À partir du milieu des années 1990, l’atelier-domaine d’Anselm Kiefer à Barjac, qui s’étend sur 35 hectares, devient également son projet le plus ambitieux, où il fabrique, expose, entrepose et imagine son œuvre.

Ancienne fabrique de soie sur une colline que l’expatrié allemand transforme en un vaste complexe d’espaces de vie, d’ateliers, d’ateliers et de locaux de stockage, c’est aussi un environnement dans lequel il crée un nouveau type de « land art » constitué de gigantesques structures en béton, certains réduits à l’état de ruines d’après-guerre, au milieu de la campagne française rurale.
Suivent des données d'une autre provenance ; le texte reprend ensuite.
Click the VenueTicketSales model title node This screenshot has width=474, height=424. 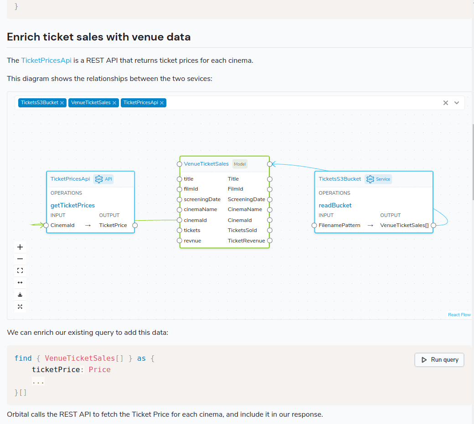click(x=206, y=164)
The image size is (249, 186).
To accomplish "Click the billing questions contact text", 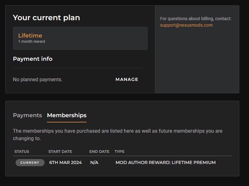I will (x=196, y=19).
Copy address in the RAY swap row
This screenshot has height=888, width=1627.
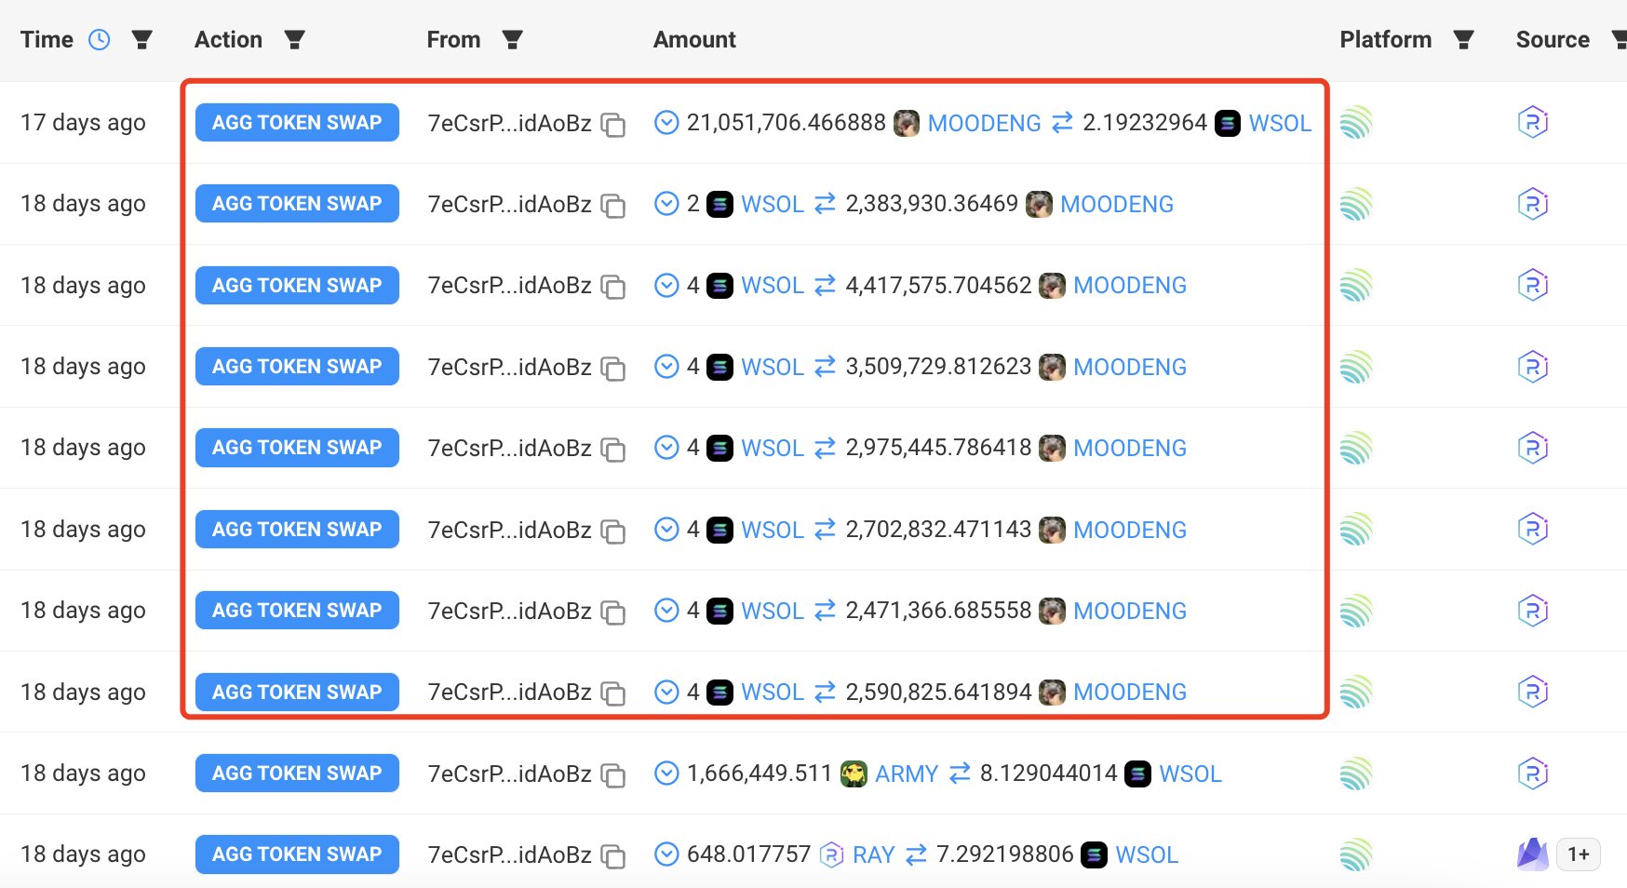[612, 855]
Pour certains, La Ribaute était le « Gesamtkunstwerk » de Kiefer, ou « l’œuvre d’art totale », une expérience théâtrale qui combinent plusieurs médias et qui constituait l’apogée et le résumé de sa carrière.

Au fur et à mesure que ce complexe d’ateliers s’est développé pendant dix-sept ans, il a grandi en forme et en complexité.
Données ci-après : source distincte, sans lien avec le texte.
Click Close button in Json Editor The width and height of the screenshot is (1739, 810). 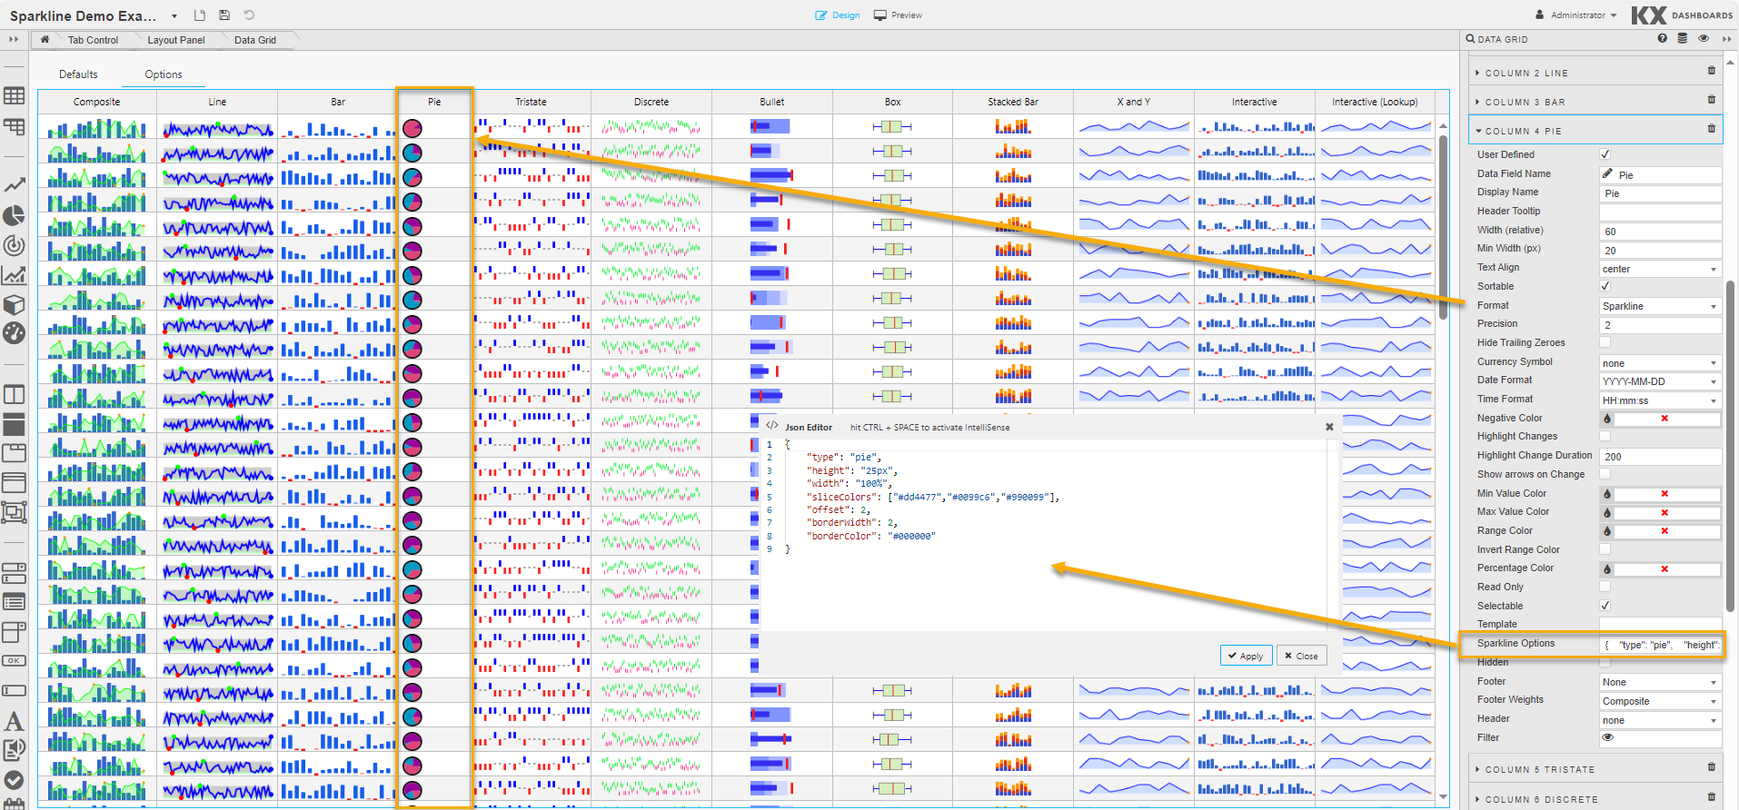tap(1301, 656)
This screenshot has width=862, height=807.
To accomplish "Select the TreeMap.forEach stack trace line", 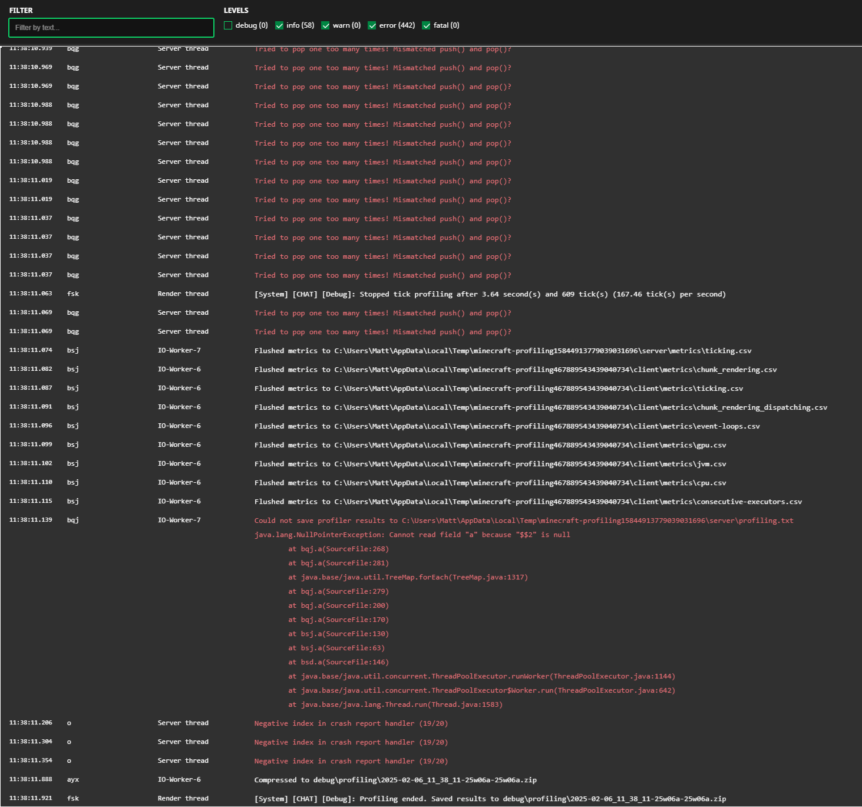I will click(x=408, y=577).
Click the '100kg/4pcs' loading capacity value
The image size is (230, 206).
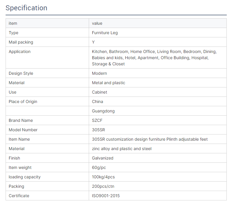click(103, 177)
Composé à l’origine de trois bâtiments en pierre du XIXe siècle entourés de champs et de bois, il a été agrandi avec une intensité résolue pour combiner des structures fonctionnelles modernes avec des constructions en béton armé étranges et peu maniables.

Depuis la fin des années 1990, plus d’une cinquantaine d’édifices distincts

– des serres de verre et d’acier ainsi que des bunkers en béton ont été érigés sur la propriété ; et, au nouveau millénaire, un amphithéâtre et une crypte ont été ajoutés ainsi que des tours massives en béton, des vagues sculpturales et des escaliers autoportants.

Des peintures et des installations sculpturales ont été installées dans les différents bâtiments et, à mesure que le complexe s’étendait, il ressemblait à un palimpseste de formes et de traces de plusieurs époques.